• [Entries shown]:

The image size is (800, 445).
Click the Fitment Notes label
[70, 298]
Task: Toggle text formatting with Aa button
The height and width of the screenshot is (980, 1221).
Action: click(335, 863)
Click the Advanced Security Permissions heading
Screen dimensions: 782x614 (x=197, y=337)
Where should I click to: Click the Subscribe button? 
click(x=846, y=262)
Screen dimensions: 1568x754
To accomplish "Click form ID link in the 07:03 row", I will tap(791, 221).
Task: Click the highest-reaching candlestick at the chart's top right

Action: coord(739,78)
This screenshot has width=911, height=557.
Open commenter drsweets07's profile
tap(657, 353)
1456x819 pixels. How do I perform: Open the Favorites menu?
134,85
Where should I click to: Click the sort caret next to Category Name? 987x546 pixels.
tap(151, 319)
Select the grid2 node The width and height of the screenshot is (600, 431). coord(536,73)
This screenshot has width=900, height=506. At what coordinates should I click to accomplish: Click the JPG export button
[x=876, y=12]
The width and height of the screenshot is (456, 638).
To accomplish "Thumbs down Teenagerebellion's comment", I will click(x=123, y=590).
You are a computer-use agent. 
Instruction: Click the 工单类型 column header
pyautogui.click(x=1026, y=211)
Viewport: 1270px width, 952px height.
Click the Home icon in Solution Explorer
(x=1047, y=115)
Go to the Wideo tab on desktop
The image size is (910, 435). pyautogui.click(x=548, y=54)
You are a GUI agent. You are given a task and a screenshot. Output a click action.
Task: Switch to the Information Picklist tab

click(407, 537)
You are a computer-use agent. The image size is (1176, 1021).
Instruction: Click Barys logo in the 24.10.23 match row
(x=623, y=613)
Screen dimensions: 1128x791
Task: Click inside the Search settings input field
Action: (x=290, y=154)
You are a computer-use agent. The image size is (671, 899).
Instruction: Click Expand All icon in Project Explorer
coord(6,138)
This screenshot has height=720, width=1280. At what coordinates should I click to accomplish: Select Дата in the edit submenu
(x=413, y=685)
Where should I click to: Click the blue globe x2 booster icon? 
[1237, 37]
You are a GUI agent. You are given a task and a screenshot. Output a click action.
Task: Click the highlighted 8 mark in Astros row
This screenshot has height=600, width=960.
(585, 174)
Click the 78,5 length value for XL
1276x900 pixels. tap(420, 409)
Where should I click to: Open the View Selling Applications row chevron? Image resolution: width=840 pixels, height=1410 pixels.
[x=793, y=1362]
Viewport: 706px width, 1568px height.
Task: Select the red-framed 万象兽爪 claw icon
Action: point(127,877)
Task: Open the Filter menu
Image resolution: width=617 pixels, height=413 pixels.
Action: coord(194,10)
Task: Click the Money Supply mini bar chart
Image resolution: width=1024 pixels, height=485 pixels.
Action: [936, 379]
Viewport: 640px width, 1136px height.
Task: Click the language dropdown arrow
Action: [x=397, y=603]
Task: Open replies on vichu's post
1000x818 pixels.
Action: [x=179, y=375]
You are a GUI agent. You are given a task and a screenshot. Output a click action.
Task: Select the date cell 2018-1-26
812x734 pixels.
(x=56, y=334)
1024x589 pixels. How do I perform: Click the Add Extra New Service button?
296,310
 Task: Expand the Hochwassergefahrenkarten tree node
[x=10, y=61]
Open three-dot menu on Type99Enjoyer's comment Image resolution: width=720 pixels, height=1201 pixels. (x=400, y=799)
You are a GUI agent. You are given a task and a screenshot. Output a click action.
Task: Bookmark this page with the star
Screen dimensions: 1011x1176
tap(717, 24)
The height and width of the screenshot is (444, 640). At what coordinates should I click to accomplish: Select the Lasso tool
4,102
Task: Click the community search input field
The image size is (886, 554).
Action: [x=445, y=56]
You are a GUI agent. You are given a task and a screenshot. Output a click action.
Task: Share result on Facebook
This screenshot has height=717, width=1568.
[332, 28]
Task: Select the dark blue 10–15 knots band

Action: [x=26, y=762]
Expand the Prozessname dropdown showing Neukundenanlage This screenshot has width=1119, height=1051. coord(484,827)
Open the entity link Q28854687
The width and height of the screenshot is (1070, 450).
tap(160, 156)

• [About this exercise]:
All lines with the word "will" are needed; pull them from the entries and copy each.

• [Answer for this exercise]:
To accomplish "Click form ID link in the 07:03 row", I will tap(791, 221).
To accomplish "Thumbs down Teenagerebellion's comment", I will click(x=123, y=590).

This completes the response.